Regal Beloit (RBC) Hits 52-Week High On Holistic Growth

 | Jul 11, 2017 08:59AM ET

Shares of industrial goods manufacturer, Regal Beloit Corporation (NYSE:RBC) scaled a new 52-week high of $84.60 during yesterday’s trading session, before closing a tad lower at $84.15 for a healthy year-to-date return of 21.5%. This Zacks Rank #2 (Buy) stock has the potential for further price appreciation with long-term earnings growth expectations of 9%.

Growth Drivers

Over the years, Regal Beloit has consolidated its product lines and streamlined brands to evolve as a dynamic enterprise. In order to drive continuous improvement, the company strictly followed ‘Compass Operating System’ that encompasses a common set of business processes, disciplines and lean Six Sigma tools. Backed by an “open-door” management style, this has helped Regal Beloit gain a competitive advantage and reach more people in diverse markets around the world.
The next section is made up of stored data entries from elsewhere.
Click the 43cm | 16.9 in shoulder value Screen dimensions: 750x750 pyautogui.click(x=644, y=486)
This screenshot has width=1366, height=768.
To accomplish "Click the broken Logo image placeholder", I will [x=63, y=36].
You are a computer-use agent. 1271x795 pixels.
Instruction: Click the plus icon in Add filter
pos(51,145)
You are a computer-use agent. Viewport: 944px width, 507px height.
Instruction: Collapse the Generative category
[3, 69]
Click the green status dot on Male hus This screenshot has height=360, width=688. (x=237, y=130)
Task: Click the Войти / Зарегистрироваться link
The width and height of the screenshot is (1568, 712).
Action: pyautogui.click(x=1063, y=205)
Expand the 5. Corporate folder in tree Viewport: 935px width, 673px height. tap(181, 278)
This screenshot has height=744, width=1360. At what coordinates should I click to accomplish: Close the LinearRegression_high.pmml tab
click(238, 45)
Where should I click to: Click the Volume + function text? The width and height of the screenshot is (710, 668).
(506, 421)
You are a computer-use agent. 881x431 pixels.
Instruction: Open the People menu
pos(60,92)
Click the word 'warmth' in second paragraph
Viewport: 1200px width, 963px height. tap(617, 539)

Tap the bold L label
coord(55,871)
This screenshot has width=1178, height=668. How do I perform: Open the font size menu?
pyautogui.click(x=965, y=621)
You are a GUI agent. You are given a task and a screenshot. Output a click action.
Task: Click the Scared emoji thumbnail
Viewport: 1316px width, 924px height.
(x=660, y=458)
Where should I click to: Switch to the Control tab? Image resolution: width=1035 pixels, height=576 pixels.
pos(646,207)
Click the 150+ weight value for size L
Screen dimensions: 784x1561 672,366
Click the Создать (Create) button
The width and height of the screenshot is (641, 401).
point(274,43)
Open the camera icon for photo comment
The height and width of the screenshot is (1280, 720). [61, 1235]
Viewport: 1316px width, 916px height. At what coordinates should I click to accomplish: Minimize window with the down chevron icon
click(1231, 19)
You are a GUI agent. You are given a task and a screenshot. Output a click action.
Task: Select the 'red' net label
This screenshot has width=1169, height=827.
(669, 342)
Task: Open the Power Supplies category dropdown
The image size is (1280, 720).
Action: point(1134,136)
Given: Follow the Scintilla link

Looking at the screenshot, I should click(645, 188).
In addition, the company has continually focused on prudent investment decisions for a disciplined capital allocation, strong and flexible balance sheet position and cash flow enhancement to support dividend growth. Regal Beloit recently increased its quarterly dividend by 8% year over year to 26 cents per share. We believe that such moves along with its robust operating platform and an efficient management team will help in the execution of its strategic priorities and drive net asset value in the future. The company’s strong free cash generation is another positive, providing it an opportunity to pursue accretive acquisitions and unlock additional value. Going forward, Regal Beloit remains confident of generating robust operating cash flow to fund its organic and inorganic growth as well as to return significant capital to shareholders.

With a diligent execution of operational plans, Regal Beloit has outperformed the Zacks categorized Machinery-Electrical industry with an average year-to-date return of 21.5% compared with an 12.4% gain for the latter. Its long-term strategy involves organic growth through innovative products, broadening customer base, exploitation of new opportunities and tactical investments in emerging markets. The company has also expanded technologically and geographically on the back of its aggressive acquisition policy. Management further indicated that it plans to continue seeking accretive acquisitions as part of the company’s overall growth strategy.